Doug Finger/Staff photographer
Published: Thursday, July 1, 2010 at 6:01 a.m.
Last Modified: Wednesday, June 30, 2010 at 11:36 p.m.

This time of year, William Sheats celebrates two things: the country's independence and his birthday.

Facts

How far will $20 go?

If you only had $20 to spend, here's a sample:
Festival Balls are buy one, get one free: $19.99, comes with six shooting balls that burst into color
Bottle rockets called Moon Travelers: $8 each
Firecrackers: $3 each
Artillery Shell: $8 each
Pop Its: $1.50 each

Over the weekend, he'll have a cookout, a pool party with friends and family, and then he'll visit fireworks shows within a 50-mile radius of his home.

He's also shoring up his own cache of fireworks to shoot off in his backyard.

“My favorite is the mortar,” said Sheats, who bought about $25 worth of fireworks Tuesday after a thunderstorm at one of the many fireworks tents in Gainesville.

Sheats is among the thousands of customers who purchase fireworks every year the week before Fourth of July.
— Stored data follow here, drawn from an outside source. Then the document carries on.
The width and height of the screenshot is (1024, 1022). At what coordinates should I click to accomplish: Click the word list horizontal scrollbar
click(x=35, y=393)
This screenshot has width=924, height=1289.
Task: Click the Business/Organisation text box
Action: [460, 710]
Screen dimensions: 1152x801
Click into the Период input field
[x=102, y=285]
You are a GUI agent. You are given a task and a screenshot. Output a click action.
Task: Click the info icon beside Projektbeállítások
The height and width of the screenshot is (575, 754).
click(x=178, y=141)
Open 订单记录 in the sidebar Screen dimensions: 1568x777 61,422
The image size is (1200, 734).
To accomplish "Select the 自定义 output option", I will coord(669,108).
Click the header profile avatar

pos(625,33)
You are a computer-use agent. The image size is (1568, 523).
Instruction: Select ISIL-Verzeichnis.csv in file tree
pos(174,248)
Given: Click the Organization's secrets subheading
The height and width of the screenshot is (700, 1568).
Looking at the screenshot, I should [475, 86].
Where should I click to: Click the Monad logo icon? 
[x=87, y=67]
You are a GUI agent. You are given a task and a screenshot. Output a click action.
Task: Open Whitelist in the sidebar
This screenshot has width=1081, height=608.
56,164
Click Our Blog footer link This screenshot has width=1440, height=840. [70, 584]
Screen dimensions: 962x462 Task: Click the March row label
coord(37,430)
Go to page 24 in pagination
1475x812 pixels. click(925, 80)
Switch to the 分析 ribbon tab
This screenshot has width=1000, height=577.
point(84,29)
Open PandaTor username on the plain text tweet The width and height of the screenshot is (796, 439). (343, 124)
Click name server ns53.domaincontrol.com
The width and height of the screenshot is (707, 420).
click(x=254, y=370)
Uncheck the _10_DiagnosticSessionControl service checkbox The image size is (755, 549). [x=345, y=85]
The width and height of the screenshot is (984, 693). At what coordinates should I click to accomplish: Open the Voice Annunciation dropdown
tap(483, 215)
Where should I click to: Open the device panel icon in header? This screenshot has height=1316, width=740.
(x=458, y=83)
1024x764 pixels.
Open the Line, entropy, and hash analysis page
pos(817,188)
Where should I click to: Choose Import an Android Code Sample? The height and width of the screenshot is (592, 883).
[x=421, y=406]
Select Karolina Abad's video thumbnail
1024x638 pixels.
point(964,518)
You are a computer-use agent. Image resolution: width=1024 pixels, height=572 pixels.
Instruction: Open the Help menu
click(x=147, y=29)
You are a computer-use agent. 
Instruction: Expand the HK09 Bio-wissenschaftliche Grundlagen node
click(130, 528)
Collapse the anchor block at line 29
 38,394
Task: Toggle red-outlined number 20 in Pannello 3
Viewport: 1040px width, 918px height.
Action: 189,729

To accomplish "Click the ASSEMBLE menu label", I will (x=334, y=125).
In 2009, fireworks revenues totaled $945 million, according to the American Pyrotechnics Association.

Selling fireworks is a 24-hour job, insists Larry Smith, who is selling fireworks all week in front of the Albertsons on Northwest 13th Street.

“It's like a newborn baby — you can't leave it alone,” he said referring to the tent that holds 50 cases of fireworks valued at about $30,000.

Prices range from 50-cent smoking snakes to the $595.95 package called “The Godfather,” a towering 6-foot-tall box that contains “just about everything,” including firecrackers, bottle rockets and aerial fireworks, he said. “The Godfather” has enough fireworks to last about 2 to three hours, he said.

“For your money, you want some bangs for your buck,” he reasons. On a smaller scale, customers can buy 3-for-a-dollar sparklers and $2 smoke bombs or aerial shooters that range from $39 to $99.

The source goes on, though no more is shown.